Several lines of evidence demonstrate extensive gene tree heterogeneity in wheatears. Remarkably, not a single gene tree out of 29,730 gene trees matched the species tree. Furthermore, many branches of the species tree—including ones with local posterior probability 1—showed a high number of conflicting bipartitions compared with concordant bipartitions, as evidenced by low Internode Certainty All (ICA) scores (supplementary fig. S5, Supplementary Material online), with ICA ranging from 1 to 0.35 and average ICA of 0.65 ± 0.19 (mean ± standard deviation). The high gene tree heterogeneities highlighted by ICA were further supported by low percentages of gene trees recovering the topology of the species tree at these internodes, as estimated by the gene concordance factor (gCF) (fig. 1) that ranged from 1 to 0.06 with an average of 0.52 ± 0.30 (mean ± standard deviation). ICA and gCF were highly correlated (Pearson’s r = 0.94, P < 0.001) (supplementary fig. S5, Supplementary Material online). As expected, evidence for extensive gene tree heterogeneity was highest in clades with branches classified as within the phylogenetic anomaly zone. These included the lugens, picata, and hispanica complexes, the isabellina clade, and the placement of O. leucopyga and O. leucura.
Contributions of ILS to Gene Tree Heterogeneity
Next, we aimed to understand to which extent the levels of gene tree heterogeneity observed in wheatears can be explained by ILS alone. To this end, we first tested whether the multispecies coalescent without hybridization adequately explains the gene tree heterogeneity observed across the entire species tree. The Tree Incongruence Checking in R (TICR) test (Stenz et al. 2015) showed an excess of outlier quartets (P < 0.01), indicating that a model including ILS but not introgression does not adequately explain the observed gene tree heterogeneity. This suggests that introgression occurred during the evolutionary history of wheatears.
Therefore, we moved on to infer for each branch in the species tree separately whether ILS alone may explain the level of gene tree heterogeneity. To this end, for each internal branch, we estimated the number of gene trees supporting the first and second alternative topologies, based on the rationale that under ILS the first and second alternative gene tree topologies should be supported by an equal number of gene trees (Sayyari and Mirarab 2018). We identified 11 out of 37 internal branches (30%) for which the number of gene trees supporting the two alternative topologies were not significantly different (colored branches in fig. 1). At these 11 internal branches, ILS alone can thus explain gene tree heterogeneity, while asymmetries at the other 26 internal branches may need to invoke other processes.
Contributions of Introgression to Gene Tree Heterogeneity
Given that gene tree heterogeneity at many branches could not be explained by ILS alone, we set out to infer footprints of introgression across wheatears. To this end, we first applied the approach based on D-statistics (Durand et al. 2011) implemented in Dsuite, using > 58 million biallelic SNPs. This approach estimates D and f4 statistics across all possible combinations of trios in wheatears and then performs an f-branch test to assign gene flow to specific internal branches. The f-branch test suggested multiple events of introgression (fig. 3), namely between: 1) Oenanthe halophila and the ancestor of Oenanthe lugens lugens and Oenanthe warriae, 2) O. xanthoprymna and the ancestor of the lugens complex, 3) O. leucopyga and the ancestor of the O. lugubris/lugentoides clade, 4) Oenanthe picata capistrata and the ancestor of O. picata picata and O. albonigra, and 5) O. melanoleuca and O. pleschanka.

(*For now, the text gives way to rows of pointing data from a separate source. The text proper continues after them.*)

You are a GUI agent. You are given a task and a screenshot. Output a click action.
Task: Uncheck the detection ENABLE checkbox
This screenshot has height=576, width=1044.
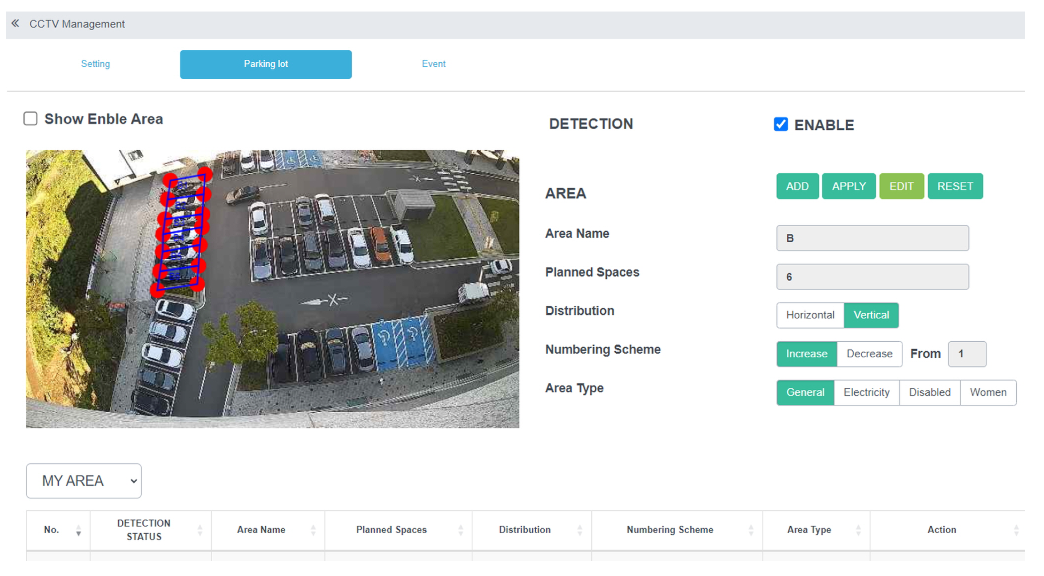click(x=781, y=124)
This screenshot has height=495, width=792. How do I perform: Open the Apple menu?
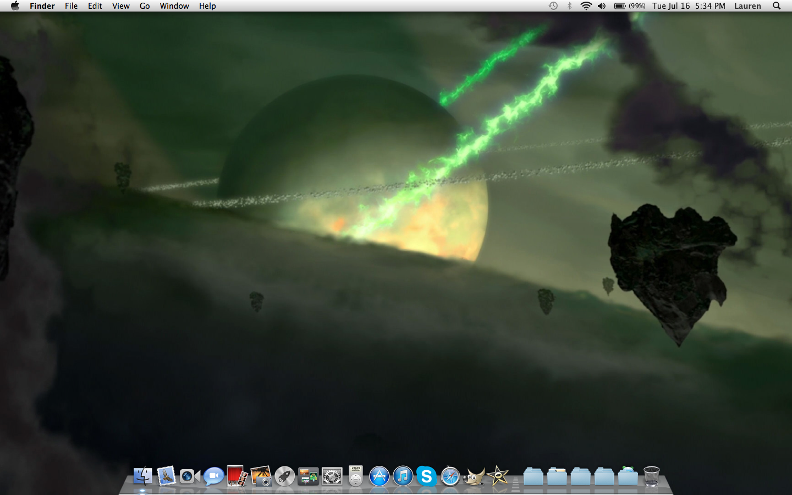point(15,6)
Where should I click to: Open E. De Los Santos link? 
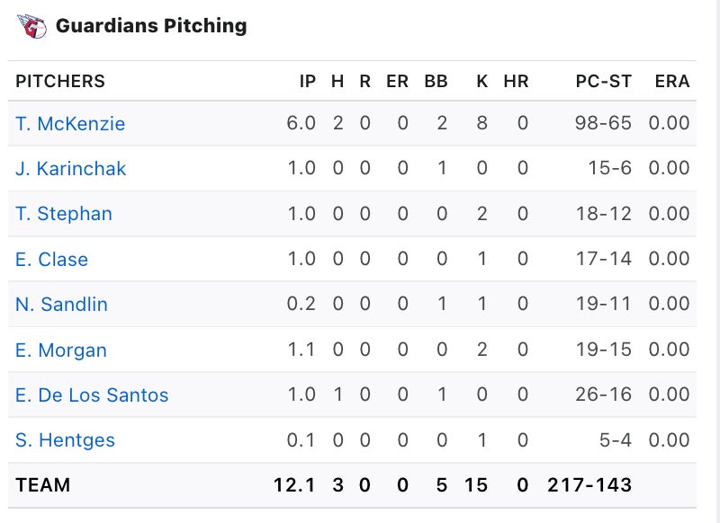point(92,395)
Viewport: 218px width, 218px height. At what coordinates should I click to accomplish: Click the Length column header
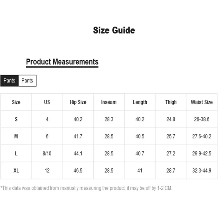[x=140, y=102]
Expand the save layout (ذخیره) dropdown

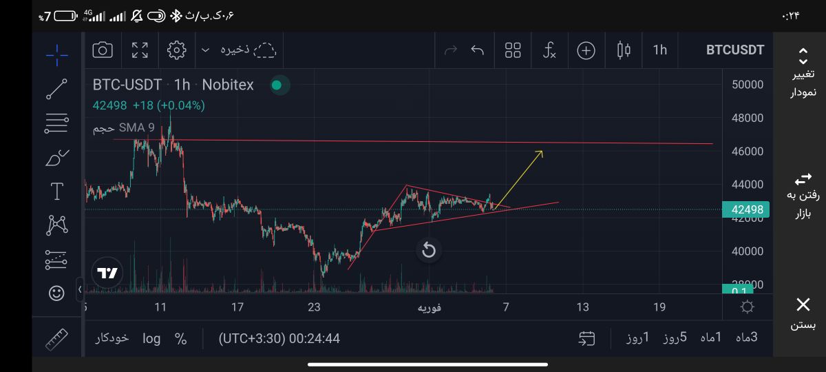coord(205,50)
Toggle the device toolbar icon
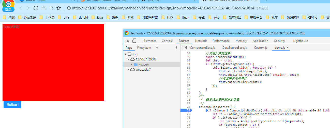The image size is (330, 128). tap(134, 41)
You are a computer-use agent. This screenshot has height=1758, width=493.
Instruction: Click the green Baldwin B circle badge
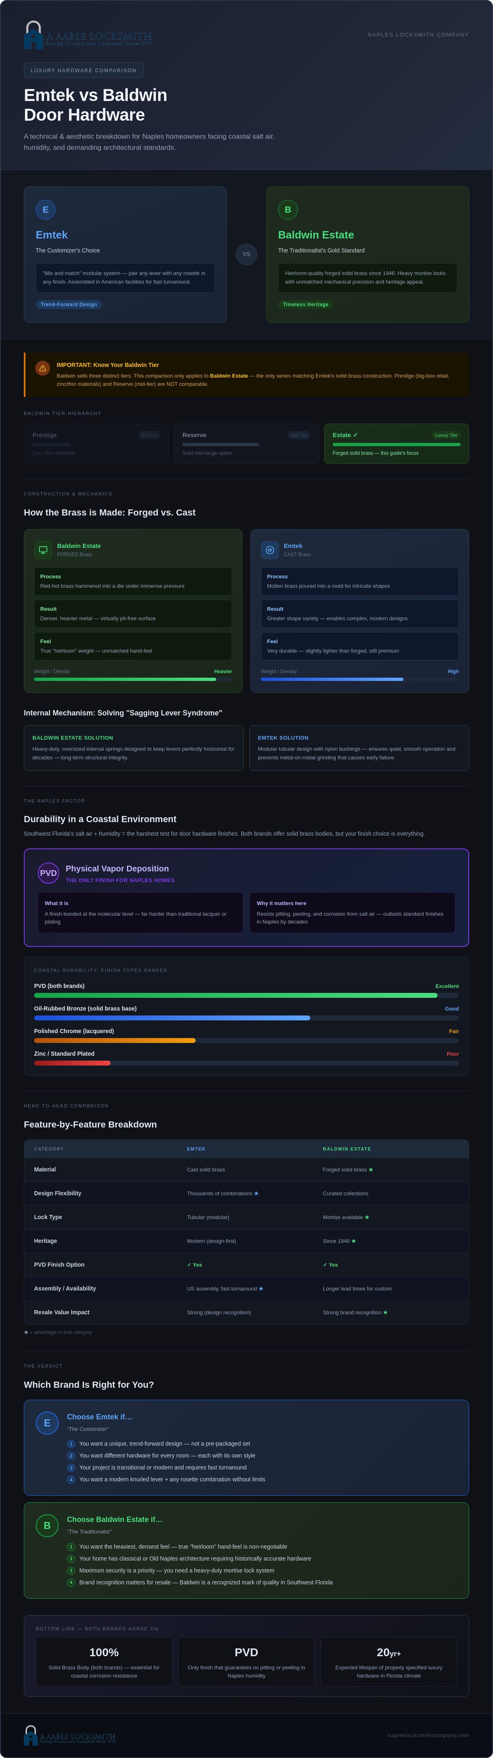287,210
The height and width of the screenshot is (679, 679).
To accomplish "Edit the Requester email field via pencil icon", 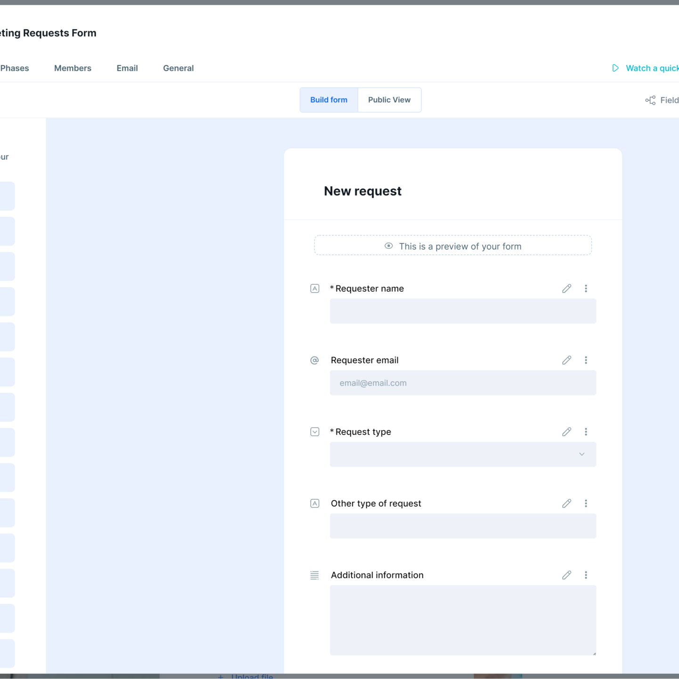I will 567,360.
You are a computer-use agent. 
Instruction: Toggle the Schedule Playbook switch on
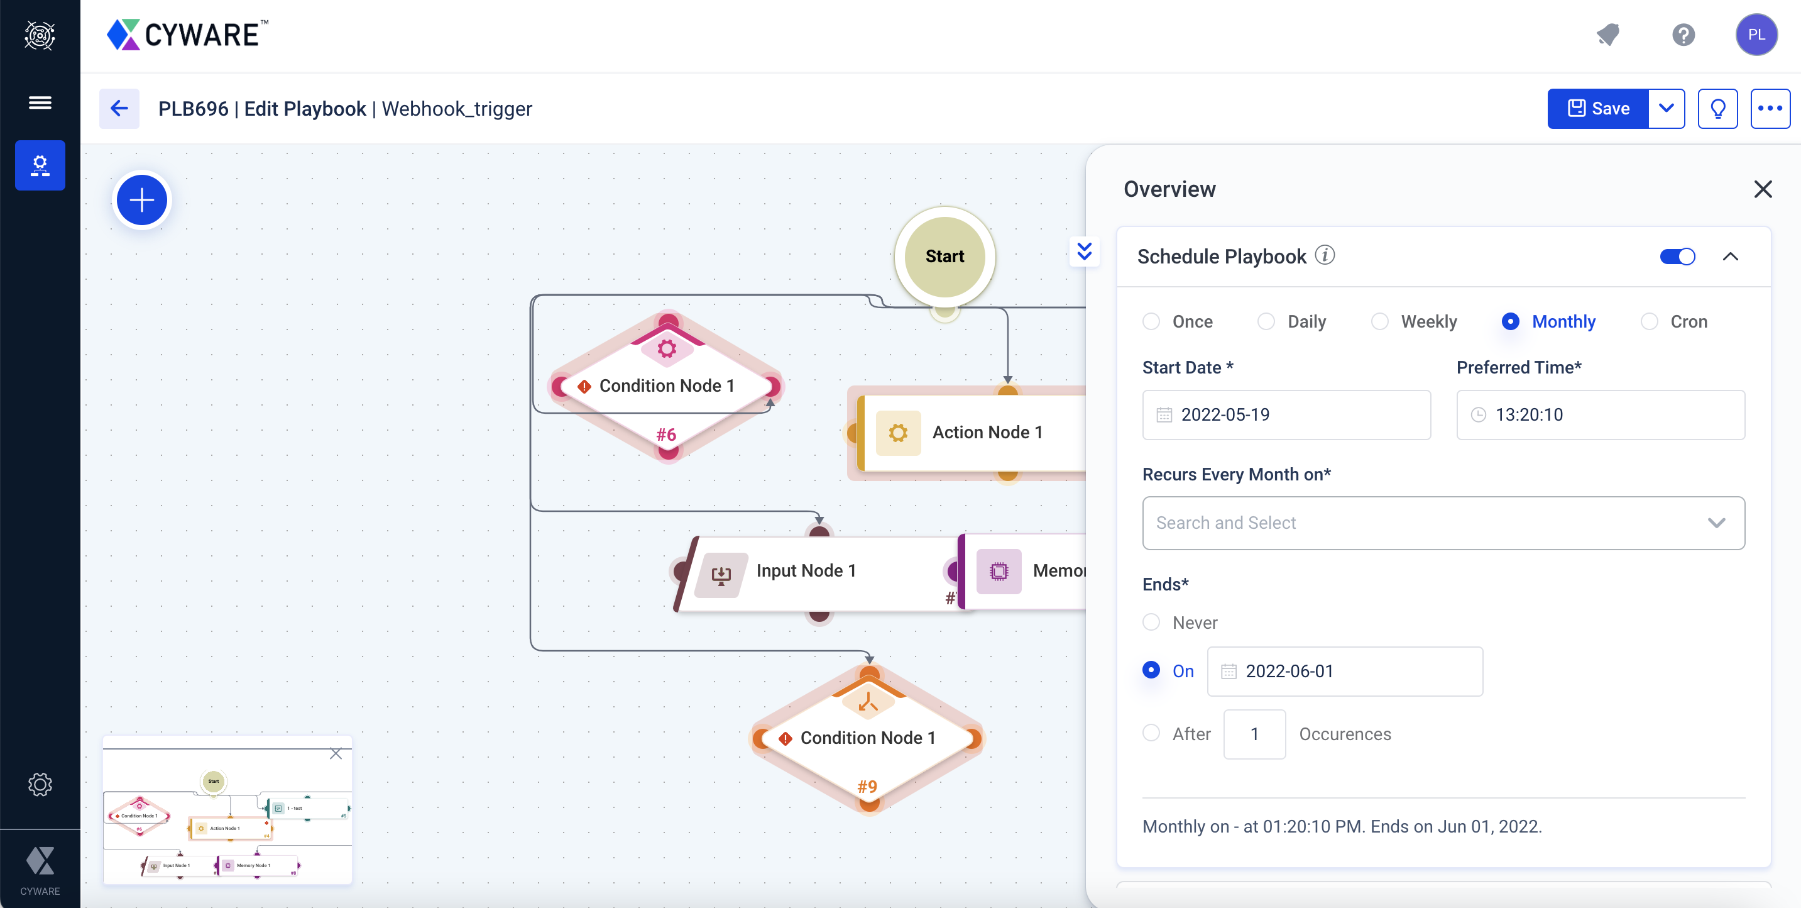click(x=1677, y=257)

Finally, we corroborated the evidence for introgression in the hispanica, lugens, and picata complexes with multispecies coalescent network analyses in phyloNet, allowing for 0-5 introgression events. According to the Bayesian Information Criterion (BIC), models involving reticulation events better fit the data than strictly bifurcating trees in all three complexes (supplementary table S3, Supplementary Material online). In the lugens complex, two introgression events were detected: between O. xanthoprymna and the ancestor of O. lugens (γ = 49%), and between O. halophila and the O. lugens lugens–O. warriae ancestor (γ = 25%) (fig. 4). One introgression event was detected in the picata complex, between O. picata capistrata and the ancestor of O. picata picata and O. albonigra (γ = 8%) (fig. 4). In the hispanica complex, the highest-scoring network involved two introgression edges: one between O. melanoleuca and O. pleschanka (γ = 17%), and one between O. hispanica and the O. cypriaca-melanoeuca ancestor (γ = 1%) (fig. 4).
Discussion
The present study provides first genomic insights into the speciation history of open-habitat chats and into the processes involved in shaping gene tree heterogeneity that may also underpin the high incidence of convergent evolution in this group of songbirds. Our analyses reveal unambiguous species relationships despite considerable gene tree heterogeneity, including several mito-nuclear discordances that result from a combination of ILS and introgression. These relationships reconstructed from genomic data provide the strongest evidence yet for abundant convergent evolution in open-habitat chats, exemplified for three phenotypes in figure 1.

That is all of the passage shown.